• **EXERCISE DESCRIPTION**
Below are entries. Copy exactly the lines running from the line that holds "[instagram] (102, 1071)" to the line that holds "[https://www.facebook.com/TangoAlPiano] (348, 2493)", with both ends included.

• **DATA FOR THE TASK**
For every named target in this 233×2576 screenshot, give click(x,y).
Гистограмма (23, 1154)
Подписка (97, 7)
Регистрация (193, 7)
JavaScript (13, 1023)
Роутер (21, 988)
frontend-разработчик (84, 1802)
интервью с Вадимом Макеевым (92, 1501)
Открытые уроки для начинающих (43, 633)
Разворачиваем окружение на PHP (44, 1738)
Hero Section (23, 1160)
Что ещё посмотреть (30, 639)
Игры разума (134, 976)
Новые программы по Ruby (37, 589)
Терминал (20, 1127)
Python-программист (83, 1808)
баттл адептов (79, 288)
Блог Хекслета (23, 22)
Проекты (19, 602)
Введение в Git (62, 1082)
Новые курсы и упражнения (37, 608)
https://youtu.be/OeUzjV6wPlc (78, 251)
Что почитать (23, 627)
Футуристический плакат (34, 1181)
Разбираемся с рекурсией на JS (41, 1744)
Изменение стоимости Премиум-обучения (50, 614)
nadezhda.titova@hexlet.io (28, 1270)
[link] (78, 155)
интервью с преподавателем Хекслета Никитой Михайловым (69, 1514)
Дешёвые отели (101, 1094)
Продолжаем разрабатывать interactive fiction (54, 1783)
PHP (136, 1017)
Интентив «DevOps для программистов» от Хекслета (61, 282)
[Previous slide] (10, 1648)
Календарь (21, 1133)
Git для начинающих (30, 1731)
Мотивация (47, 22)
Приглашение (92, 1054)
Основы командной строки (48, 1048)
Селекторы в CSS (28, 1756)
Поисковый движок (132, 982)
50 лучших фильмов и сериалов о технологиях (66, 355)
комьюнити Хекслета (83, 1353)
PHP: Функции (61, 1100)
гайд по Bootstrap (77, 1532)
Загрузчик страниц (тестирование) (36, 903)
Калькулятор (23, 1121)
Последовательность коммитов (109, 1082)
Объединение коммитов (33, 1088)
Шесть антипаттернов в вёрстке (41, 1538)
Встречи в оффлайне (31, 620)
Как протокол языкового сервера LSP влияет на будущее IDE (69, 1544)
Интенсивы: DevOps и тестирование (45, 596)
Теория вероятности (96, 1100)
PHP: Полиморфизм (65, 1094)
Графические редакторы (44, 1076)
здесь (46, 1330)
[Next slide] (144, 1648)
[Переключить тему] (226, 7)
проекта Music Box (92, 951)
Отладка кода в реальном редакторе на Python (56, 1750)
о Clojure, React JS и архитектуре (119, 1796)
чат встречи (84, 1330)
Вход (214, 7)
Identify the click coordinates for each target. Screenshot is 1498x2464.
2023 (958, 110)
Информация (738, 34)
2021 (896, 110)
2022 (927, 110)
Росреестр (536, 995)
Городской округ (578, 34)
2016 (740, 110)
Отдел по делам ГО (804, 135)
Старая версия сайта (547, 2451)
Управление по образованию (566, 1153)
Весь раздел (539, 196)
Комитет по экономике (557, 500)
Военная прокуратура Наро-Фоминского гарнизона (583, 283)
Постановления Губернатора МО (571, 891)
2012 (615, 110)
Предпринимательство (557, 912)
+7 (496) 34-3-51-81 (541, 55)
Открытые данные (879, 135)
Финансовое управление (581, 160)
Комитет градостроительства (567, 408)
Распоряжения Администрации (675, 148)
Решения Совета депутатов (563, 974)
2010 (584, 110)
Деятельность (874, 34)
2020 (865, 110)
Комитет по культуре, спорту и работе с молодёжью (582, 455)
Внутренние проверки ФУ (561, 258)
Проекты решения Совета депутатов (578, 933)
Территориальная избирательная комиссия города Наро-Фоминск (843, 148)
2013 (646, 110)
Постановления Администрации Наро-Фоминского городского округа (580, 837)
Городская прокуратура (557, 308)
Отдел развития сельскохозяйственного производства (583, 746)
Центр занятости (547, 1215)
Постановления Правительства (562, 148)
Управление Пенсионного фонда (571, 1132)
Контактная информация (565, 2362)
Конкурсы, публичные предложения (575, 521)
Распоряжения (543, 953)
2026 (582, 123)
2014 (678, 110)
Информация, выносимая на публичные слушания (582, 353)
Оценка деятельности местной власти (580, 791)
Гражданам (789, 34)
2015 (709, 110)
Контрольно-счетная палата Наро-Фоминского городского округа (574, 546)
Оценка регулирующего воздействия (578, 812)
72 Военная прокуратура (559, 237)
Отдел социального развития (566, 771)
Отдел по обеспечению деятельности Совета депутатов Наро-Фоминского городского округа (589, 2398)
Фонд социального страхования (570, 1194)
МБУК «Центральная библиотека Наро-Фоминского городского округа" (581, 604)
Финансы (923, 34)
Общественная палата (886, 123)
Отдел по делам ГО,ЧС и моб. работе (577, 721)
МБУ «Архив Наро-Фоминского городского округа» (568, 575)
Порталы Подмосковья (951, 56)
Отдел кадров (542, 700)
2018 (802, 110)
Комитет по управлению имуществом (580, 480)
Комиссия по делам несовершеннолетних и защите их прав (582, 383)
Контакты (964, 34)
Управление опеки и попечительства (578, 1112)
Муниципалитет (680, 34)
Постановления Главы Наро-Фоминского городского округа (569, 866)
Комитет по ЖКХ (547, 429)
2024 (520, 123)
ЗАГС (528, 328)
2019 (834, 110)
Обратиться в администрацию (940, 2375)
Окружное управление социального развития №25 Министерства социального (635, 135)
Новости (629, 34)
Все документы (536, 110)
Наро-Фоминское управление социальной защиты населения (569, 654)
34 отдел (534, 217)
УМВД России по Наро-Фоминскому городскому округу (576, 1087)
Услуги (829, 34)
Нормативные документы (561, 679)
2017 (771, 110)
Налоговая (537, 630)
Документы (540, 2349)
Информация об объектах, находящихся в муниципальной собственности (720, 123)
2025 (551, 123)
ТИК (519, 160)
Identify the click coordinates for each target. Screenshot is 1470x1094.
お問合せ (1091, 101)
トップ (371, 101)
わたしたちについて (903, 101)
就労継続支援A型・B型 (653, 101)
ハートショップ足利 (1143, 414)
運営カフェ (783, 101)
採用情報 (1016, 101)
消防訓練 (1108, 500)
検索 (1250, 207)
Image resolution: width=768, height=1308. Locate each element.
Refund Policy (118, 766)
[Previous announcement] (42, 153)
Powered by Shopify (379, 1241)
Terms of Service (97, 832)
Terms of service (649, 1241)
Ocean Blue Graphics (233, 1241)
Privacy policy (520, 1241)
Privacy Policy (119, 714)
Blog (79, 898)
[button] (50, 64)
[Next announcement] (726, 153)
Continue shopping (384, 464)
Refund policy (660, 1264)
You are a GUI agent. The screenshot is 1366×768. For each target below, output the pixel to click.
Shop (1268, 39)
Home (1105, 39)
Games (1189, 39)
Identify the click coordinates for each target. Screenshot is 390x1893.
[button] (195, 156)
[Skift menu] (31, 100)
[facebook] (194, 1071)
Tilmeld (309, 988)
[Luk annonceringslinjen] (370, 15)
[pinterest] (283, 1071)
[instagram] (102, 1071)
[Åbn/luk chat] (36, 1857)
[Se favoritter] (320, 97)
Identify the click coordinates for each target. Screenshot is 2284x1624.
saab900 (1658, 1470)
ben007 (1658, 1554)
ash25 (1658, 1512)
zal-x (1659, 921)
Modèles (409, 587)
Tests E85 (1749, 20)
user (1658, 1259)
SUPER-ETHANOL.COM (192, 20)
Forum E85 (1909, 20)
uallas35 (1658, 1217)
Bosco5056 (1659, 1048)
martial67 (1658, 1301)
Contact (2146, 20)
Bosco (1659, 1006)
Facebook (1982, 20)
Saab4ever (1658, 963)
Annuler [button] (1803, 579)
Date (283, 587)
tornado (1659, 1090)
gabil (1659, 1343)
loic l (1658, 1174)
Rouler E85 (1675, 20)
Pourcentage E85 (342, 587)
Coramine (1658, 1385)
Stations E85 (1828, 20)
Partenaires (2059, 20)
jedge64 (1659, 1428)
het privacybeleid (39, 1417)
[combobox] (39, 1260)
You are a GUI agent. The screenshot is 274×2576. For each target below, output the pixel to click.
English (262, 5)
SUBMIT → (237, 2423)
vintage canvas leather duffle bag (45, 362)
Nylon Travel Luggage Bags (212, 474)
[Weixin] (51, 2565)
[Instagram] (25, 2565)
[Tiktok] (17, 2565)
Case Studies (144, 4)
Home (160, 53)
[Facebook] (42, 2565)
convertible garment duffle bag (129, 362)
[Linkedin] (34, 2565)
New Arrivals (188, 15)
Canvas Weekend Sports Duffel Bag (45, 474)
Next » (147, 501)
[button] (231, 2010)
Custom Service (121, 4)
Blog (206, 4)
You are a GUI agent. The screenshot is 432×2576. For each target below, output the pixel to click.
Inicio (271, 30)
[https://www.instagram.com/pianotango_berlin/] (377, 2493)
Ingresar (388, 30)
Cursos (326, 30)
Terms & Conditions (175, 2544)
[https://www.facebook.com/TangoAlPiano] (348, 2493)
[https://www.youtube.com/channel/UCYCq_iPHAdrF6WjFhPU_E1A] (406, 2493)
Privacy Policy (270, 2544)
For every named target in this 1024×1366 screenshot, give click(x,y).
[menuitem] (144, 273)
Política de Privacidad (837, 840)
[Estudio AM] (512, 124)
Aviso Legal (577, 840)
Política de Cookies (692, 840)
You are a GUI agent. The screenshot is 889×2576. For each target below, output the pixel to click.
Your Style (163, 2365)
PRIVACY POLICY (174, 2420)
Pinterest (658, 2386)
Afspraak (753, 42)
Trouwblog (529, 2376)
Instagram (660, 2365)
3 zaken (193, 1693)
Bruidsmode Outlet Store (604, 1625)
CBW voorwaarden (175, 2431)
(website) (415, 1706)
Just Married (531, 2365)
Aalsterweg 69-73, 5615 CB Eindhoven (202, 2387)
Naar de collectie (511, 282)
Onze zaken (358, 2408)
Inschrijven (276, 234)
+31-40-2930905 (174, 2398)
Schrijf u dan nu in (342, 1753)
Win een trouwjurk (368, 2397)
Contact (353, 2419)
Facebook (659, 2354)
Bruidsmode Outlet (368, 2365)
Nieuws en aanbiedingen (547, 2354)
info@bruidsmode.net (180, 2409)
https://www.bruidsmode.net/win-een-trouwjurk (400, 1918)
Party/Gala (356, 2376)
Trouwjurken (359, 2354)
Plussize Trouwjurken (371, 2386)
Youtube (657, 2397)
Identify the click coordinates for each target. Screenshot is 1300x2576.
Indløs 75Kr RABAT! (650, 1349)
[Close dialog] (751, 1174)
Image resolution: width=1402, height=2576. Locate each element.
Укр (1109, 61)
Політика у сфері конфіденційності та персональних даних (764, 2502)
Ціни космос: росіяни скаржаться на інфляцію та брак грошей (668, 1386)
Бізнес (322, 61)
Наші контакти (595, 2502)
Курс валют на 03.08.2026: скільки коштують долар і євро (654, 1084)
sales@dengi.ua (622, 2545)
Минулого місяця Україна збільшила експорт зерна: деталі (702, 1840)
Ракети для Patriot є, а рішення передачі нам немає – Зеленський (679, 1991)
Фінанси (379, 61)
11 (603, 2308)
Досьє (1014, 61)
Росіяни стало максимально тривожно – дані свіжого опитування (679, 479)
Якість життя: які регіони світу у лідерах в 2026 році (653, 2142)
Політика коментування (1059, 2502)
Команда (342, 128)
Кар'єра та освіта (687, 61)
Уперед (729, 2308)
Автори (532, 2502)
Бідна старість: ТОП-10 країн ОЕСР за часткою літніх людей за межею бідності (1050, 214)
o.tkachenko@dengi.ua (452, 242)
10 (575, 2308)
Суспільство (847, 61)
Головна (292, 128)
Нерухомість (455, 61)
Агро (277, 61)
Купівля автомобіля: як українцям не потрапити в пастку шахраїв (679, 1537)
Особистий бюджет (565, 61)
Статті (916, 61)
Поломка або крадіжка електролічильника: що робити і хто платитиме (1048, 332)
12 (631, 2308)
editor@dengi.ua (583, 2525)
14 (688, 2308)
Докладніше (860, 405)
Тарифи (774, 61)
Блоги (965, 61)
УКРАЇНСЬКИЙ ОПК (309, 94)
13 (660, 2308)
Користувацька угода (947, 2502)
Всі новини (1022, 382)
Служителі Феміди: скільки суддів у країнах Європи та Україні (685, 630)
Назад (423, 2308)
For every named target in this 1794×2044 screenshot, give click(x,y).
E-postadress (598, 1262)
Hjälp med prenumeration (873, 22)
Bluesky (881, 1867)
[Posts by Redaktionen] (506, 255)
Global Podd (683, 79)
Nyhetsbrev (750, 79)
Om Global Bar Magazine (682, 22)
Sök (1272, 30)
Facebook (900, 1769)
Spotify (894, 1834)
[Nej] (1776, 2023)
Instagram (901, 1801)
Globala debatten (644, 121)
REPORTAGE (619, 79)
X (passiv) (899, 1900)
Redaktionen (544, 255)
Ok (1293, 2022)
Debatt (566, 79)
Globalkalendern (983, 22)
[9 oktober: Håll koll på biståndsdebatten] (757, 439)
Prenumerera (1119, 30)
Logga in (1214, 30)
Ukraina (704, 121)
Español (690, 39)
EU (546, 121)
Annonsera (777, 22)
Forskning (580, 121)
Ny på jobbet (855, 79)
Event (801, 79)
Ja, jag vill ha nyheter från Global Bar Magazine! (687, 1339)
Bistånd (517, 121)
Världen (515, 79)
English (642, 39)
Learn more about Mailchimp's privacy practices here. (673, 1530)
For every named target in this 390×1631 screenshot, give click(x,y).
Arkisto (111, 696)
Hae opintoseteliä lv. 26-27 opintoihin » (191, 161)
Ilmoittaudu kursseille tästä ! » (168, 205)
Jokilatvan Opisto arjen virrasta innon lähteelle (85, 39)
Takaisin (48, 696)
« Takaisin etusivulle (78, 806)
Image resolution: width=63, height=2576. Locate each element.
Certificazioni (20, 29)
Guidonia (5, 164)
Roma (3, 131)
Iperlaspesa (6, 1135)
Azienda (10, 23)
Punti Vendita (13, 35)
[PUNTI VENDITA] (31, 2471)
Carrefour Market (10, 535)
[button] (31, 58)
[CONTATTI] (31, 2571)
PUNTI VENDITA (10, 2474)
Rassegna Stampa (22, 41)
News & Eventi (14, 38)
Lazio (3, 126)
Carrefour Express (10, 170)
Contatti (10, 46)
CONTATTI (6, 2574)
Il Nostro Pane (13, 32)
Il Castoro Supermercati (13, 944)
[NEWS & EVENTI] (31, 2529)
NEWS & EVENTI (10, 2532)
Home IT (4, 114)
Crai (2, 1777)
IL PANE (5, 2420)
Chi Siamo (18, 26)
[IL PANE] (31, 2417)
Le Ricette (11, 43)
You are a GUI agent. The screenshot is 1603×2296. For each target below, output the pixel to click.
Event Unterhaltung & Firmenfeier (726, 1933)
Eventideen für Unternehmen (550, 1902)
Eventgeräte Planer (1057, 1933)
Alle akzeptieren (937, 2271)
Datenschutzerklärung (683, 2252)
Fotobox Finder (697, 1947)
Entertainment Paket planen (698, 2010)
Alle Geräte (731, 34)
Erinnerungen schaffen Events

• **WRITTEN SOLUTION**
[instagram] (102, 1071)
[Åbn/luk chat] (36, 1857)
[Se favoritter] (320, 97)
Identify the click coordinates for each target. Screenshot is 2284x1624.
saab900 (1658, 1470)
ben007 (1658, 1554)
ash25 (1658, 1512)
zal-x (1659, 921)
Modèles (409, 587)
Tests E85 (1749, 20)
user (1658, 1259)
SUPER-ETHANOL.COM (192, 20)
Forum E85 (1909, 20)
uallas35 (1658, 1217)
Bosco5056 (1659, 1048)
martial67 (1658, 1301)
Contact (2146, 20)
Bosco (1659, 1006)
Facebook (1982, 20)
Saab4ever (1658, 963)
Annuler [button] (1803, 579)
Date (283, 587)
tornado (1659, 1090)
gabil (1659, 1343)
loic l (1658, 1174)
Rouler E85 (1675, 20)
Pourcentage E85 (342, 587)
Coramine (1658, 1385)
Stations E85 (1828, 20)
Partenaires (2059, 20)
jedge64 (1659, 1428)
het privacybeleid (39, 1417)
[combobox] (39, 1260)
You are a GUI agent. The screenshot is 274×2576. For each target below, output the pixel to click.
English (262, 5)
SUBMIT → (237, 2423)
vintage canvas leather duffle bag (45, 362)
Nylon Travel Luggage Bags (212, 474)
[Weixin] (51, 2565)
[Instagram] (25, 2565)
[Tiktok] (17, 2565)
Case Studies (144, 4)
Home (160, 53)
[Facebook] (42, 2565)
convertible garment duffle bag (129, 362)
[Linkedin] (34, 2565)
New Arrivals (188, 15)
Canvas Weekend Sports Duffel Bag (45, 474)
Next » (147, 501)
[button] (231, 2010)
Custom Service (121, 4)
Blog (206, 4)
You are a GUI agent. The screenshot is 432×2576. For each target below, output the pixel to click.
Inicio (271, 30)
[https://www.instagram.com/pianotango_berlin/] (377, 2493)
Ingresar (388, 30)
Cursos (326, 30)
Terms & Conditions (175, 2544)
[https://www.facebook.com/TangoAlPiano] (348, 2493)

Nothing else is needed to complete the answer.